§ EXERCISE BRIEF: For each line in the records, produce an exact copy.

§ RECORDED INFORMATION:
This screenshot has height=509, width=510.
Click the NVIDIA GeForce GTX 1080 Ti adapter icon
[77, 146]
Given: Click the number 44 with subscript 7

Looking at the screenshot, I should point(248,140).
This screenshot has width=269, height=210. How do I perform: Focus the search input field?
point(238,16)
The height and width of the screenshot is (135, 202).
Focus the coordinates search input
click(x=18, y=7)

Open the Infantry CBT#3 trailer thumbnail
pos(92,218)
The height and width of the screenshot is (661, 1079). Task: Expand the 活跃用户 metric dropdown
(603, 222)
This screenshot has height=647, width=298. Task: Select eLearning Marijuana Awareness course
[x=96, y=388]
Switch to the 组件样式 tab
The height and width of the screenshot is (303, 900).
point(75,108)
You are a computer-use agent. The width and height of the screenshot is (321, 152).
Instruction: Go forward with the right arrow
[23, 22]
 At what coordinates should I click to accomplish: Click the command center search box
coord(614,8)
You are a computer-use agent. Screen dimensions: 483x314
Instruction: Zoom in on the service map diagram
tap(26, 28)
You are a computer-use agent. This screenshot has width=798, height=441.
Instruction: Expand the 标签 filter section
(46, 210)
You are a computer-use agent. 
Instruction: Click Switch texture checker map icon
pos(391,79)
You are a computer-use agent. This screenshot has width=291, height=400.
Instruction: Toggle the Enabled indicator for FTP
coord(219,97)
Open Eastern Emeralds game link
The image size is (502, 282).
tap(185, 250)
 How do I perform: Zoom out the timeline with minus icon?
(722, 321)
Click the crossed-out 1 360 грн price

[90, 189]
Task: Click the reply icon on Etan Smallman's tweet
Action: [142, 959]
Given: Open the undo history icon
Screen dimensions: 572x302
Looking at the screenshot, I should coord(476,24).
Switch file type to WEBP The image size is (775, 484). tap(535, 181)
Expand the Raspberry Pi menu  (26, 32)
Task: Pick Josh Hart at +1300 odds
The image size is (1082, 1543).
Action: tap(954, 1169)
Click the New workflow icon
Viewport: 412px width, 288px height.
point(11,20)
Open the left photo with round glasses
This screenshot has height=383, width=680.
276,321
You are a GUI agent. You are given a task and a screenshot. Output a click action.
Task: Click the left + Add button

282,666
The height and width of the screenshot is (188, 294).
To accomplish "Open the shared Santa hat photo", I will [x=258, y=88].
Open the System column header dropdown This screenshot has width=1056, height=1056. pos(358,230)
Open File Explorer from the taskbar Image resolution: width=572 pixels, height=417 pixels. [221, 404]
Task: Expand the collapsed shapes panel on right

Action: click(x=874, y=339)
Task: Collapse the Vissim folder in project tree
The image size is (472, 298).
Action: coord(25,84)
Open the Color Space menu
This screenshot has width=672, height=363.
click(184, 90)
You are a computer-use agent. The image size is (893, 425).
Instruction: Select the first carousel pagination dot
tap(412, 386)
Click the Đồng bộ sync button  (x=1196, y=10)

§ SOLVED PROBLEM:
This screenshot has height=509, width=510.
Click the NVIDIA GeForce GTX 1080 Ti adapter icon
[77, 146]
Given: Click the number 44 with subscript 7

Looking at the screenshot, I should point(248,140).
This screenshot has width=269, height=210. How do I perform: Focus the search input field?
point(238,16)
The height and width of the screenshot is (135, 202).
Focus the coordinates search input
click(x=18, y=7)

Open the Infantry CBT#3 trailer thumbnail
pos(92,218)
The height and width of the screenshot is (661, 1079). Task: Expand the 活跃用户 metric dropdown
(603, 222)
This screenshot has height=647, width=298. Task: Select eLearning Marijuana Awareness course
[x=96, y=388]
Switch to the 组件样式 tab
The height and width of the screenshot is (303, 900).
point(75,108)
You are a computer-use agent. The width and height of the screenshot is (321, 152).
Instruction: Go forward with the right arrow
[23, 22]
 At what coordinates should I click to accomplish: Click the command center search box
coord(614,8)
You are a computer-use agent. Screen dimensions: 483x314
Instruction: Zoom in on the service map diagram
tap(26, 28)
You are a computer-use agent. This screenshot has width=798, height=441.
Instruction: Expand the 标签 filter section
(46, 210)
You are a computer-use agent. 
Instruction: Click Switch texture checker map icon
pos(391,79)
You are a computer-use agent. This screenshot has width=291, height=400.
Instruction: Toggle the Enabled indicator for FTP
coord(219,97)
Open Eastern Emeralds game link
The image size is (502, 282).
tap(185, 250)
 How do I perform: Zoom out the timeline with minus icon?
(722, 321)
Click the crossed-out 1 360 грн price

[90, 189]
Task: Click the reply icon on Etan Smallman's tweet
Action: [142, 959]
Given: Open the undo history icon
Screen dimensions: 572x302
Looking at the screenshot, I should coord(476,24).
Switch file type to WEBP The image size is (775, 484). tap(535, 181)
Expand the Raspberry Pi menu  (26, 32)
Task: Pick Josh Hart at +1300 odds
The image size is (1082, 1543).
Action: tap(954, 1169)
Click the New workflow icon
Viewport: 412px width, 288px height.
point(11,20)
Open the left photo with round glasses
This screenshot has height=383, width=680.
276,321
You are a GUI agent. You are given a task and a screenshot. Output a click action.
Task: Click the left + Add button

282,666
The height and width of the screenshot is (188, 294).
To accomplish "Open the shared Santa hat photo", I will [x=258, y=88].
Open the System column header dropdown This screenshot has width=1056, height=1056. pos(358,230)
Open File Explorer from the taskbar Image resolution: width=572 pixels, height=417 pixels. [221, 404]
Task: Expand the collapsed shapes panel on right

Action: click(x=874, y=339)
Task: Collapse the Vissim folder in project tree
The image size is (472, 298).
Action: coord(25,84)
Open the Color Space menu
This screenshot has width=672, height=363.
click(184, 90)
You are a computer-use agent. The image size is (893, 425).
Instruction: Select the first carousel pagination dot
tap(412, 386)
Click the Đồng bộ sync button  (x=1196, y=10)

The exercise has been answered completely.